Der Beschwerdeführer wurde mit Beschluss vom 24. Januar 2017 im Klageverfahren beim Sozialgericht (SG) Braunschweig zum dortigen Aktenzeichen S 41 AS 2161/16 der dortigen Klägerin zu 1) ab dem 22. Dezember 2016, dem Tag der Antragstellung, als Prozessbevollmächtigter beigeordnet. Hinsichtlich der dortigen Kläger zu 2) und 3) lehnte das SG den Prozesskostenhilfeantrag ab. In dem Klageverfahren stritten die dortigen Beteiligten über eine etwaige Untätigkeit des dortigen Beklagten mit Blick auf einen von der Klägerin zu 1) und ihren Kindern eingelegten Widerspruch vom 23. Dezember 2015 gegen einen Bescheid vom 24. November 2015. Die Begründung der Klage erschöpfte sich in dem Satz, dass das Jobcenter Braunschweig (der dortige Beklagte) über den Widerspruch vom 23. Dezember 2016 bis heute nicht entschieden habe, so dass Klage geboten sei. Am 13. Januar 2017 teilte der dortige Beklagte in einem Schriftsatz an das SG mit, dass er mit Widerspruchsbescheid vom 12. Januar 2017 über den Widerspruch entschieden habe und übersandte den Widerspruchsbescheid im Original nebst Abdrucken. Zugleich erklärte er sich dem Grunde nach zur Übernahme der notwendigen außergerichtlichen Kosten bereit. Mit Verfügung vom 16. Januar 2017 fragte das SG bei dem Beschwerdeführer an, ob er das Anerkenntnis zur Erledigung des Rechtsstreits annehme. Am 24. Januar 2017 erklärte der Beschwerdeführer gegenüber dem SG, dass das Anerkenntnis angenommen werde.
Mit am 6. Februar 2017 eingegangenem Schreiben beantragte der Beschwerdeführer beim SG die Erstattung der Gebühren und Auslagen für seine Tätigkeit im Klageverfahren. Abgerechnet wurden dabei nach dem Vergütungsverzeichnis zum Rechtsanwaltsvergütungsgesetz (VV RVG) eine nach Nr. 1008 VV RVG wegen der Tätigkeit für drei Auftraggeber um 60 % erhöhte Verfahrensgebühr nach Nr. 3102 VV RVG in Höhe von 256,00 €, eine fiktive Terminsgebühr nach Nr. 3106 VV RVG in Höhe von 252,00 € sowie die Post- und Telekommunikationspauschale nach Nr. 7002 VV RVG in Höhe von 20,00 € und 19% Umsatzsteuer nach Nr. 7008 VV RVG in Höhe von 100,32 €, insgesamt also 628,32.

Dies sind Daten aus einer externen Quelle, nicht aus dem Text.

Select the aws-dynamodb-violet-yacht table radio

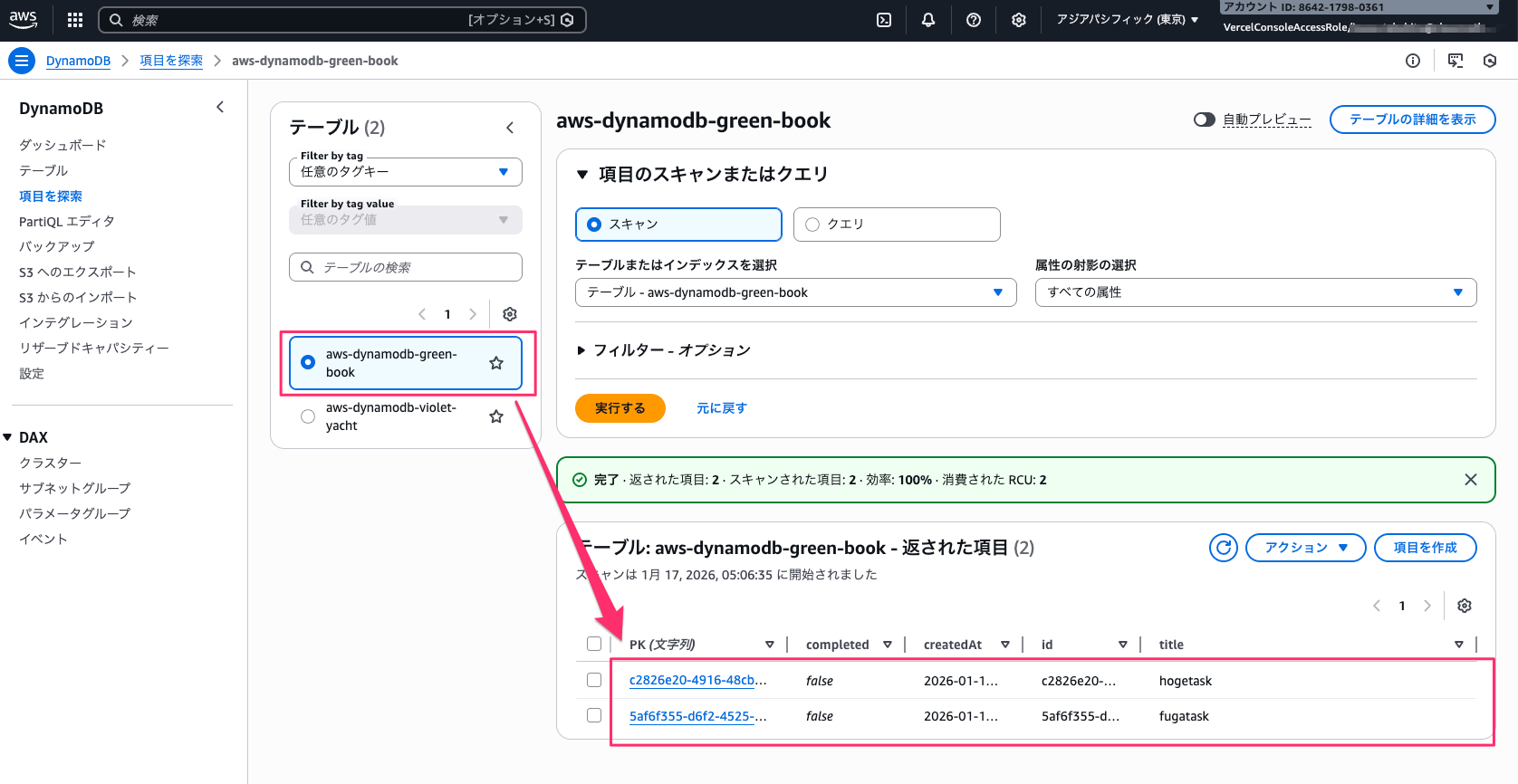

Mit Vergütungsfestsetzungsbeschluss vom 7. Februar 2017 setzte der zuständige Urkundsbeamte der Geschäftsstelle beim SG die dem Beschwerdeführer aus der Staatskasse zu gewährende Vergütung auf 214,20 € fest. Er setzte dabei die Verfahrensgebühr lediglich in Höhe von 100,00 € an, erhöht um 60,00 € nach Nr. 1008 VV RVG, die Post- und Telekommunikationspauschale in Höhe von 20,00 € und die Umsatzsteuer in Höhe von 34,20 € an. Eine nennenswerte umfangreiche Tätigkeit des Beschwerdeführers sei in dem Untätigkeitsklageverfahren nicht zu erkennen. Auch die Schwierigkeit der anwaltlichen Tätigkeit habe sich auf ein Mindestmaß beschränkt. Die Bedeutung der Angelegenheit sei für die Kläger maximal durchschnittlich gewesen. Die persönlichen Verhältnisse der Kläger seien dagegen als unterdurchschnittlich zu bewerten. Insgesamt sei daher nur eine Verfahrensgebühr in Höhe der doppelten Mindestgebühr (100,00 €) als angemessen anzusehen. Die fiktive Terminsgebühr sei nicht angefallen, weil der Erlass des begehrten Widerspruchsbescheids und die Abgabe einer Erledigungserklärung nach § 88 Abs. 1 Sozialgerichtsgesetz (SGG) nicht als angenommenes Anerkenntnis zu werten sei.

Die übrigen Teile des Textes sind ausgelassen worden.